Pattadakal (Pattadakallu in local language ) in the Indian state of Karnataka is renowned for the group of the 8th century CE monuments. These are listed in the UNESCO’s list of World Heritage Sites.
Located on the banks of the river Malaprabha, Pattadakal is the capital of the Chalukya rulers. Packed with a dozen or so temples of varying sizes and antiquity, Pattadakal is one of the unique places to see that many temples of the early Chalukyan architecture. Also it is a rare place where the south Indian & north Indian style temples share the same landscape.
The oldest of them all is the Sangamesvara Temple built by king Vijayaditya during the 8 century AD. Though not the biggest of the temples in Paddatdakal this temple dedicated to lord Siva is one of the fine examples of the high architectural standards maintained by the Chaluykan architecture. Almost all the temples are carved with dramatic themes from the Hindu mythology. A great majority of them is on lord Siva, especially the dancing aspects. The oldest of them all are the Mallikarjuna and the Virupaksha Temples.
Other major temples in Pattadakal include the Kadasiddheshvara Temple, Jambulings Temple, Galaganatha Temple, Chandrashekara Temple, Papanatha Temple, Kashivishvanatha Temple and the Jain Temple.
Every year during the first quarter (January or February) Pattadakal celebrates the annual dance festival also called the Chalukya Utsava. Apart from Pattadakal the venues includes the nearby ancient sites Badami and Aihole too. This three days extravaganza of dance and music attracts hordes of art lovers. The majestic temple backdrops and the performance by renowned artists brings alive the magic of the bygone era.
Pattadakal in the north Karnataka is connected by road and rail. The nearest railway station for Pattadakal is Badami (about 24 kilometer southwest).
Dedicated after Shiva, Kadasiddheswara Temple is the first temple you will be visiting as you enter the Pattadakal site.
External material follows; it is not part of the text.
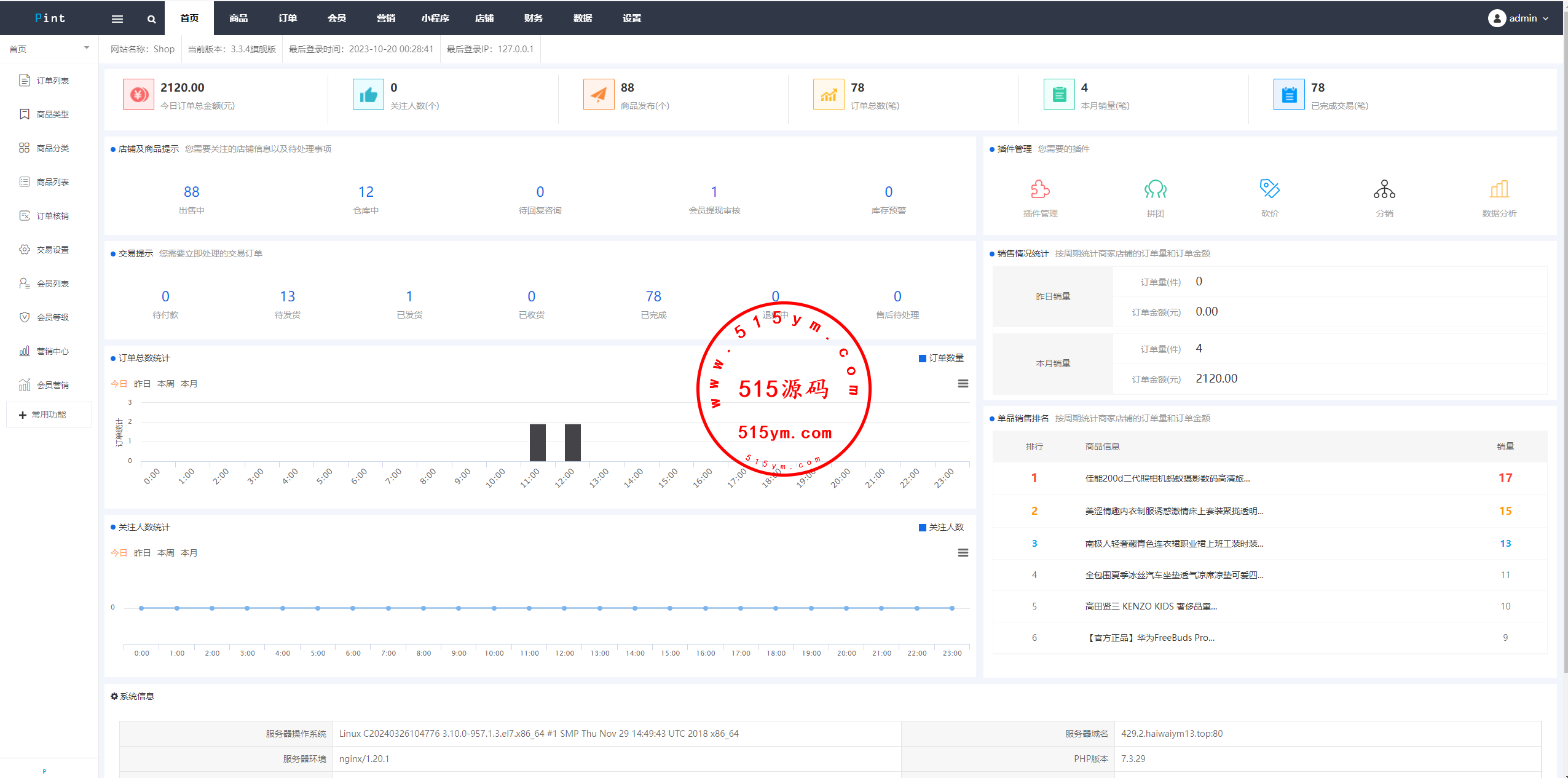Expand the 首页 sidebar dropdown arrow
The width and height of the screenshot is (1568, 778).
pyautogui.click(x=86, y=48)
In size this temple is much smaller than say the Virupaksha Temple or the Mallikarjuna Temple , located further deep in the site. Possibly this temple was constructed during the regime of the Chalukya king Vijayaditya (696 - 733 CE). And this temple remains as an example of one of the earliest experiments the Chalukya clans did in the temple architecture. Otherwise this is built in what is called the Nagara style of architecture.
The history of Chalukyas is a bit complicated with controversies and ambiguities ; and often riddled with myths and legends. Complicated, because there were many dynasties ( to be specific three ) shared the name Chalukya. Before going further into this, let's first see where was this Chalukya Empire, as it is often referred, existed in India. Those of you with an understanding of the India's geography , imagine the Indian heartland bordered by two rivers - Narmada in the north and Kaveri in the south. Well, what lies between these two rivers was practically the span of Chalukyan Empire at its peak.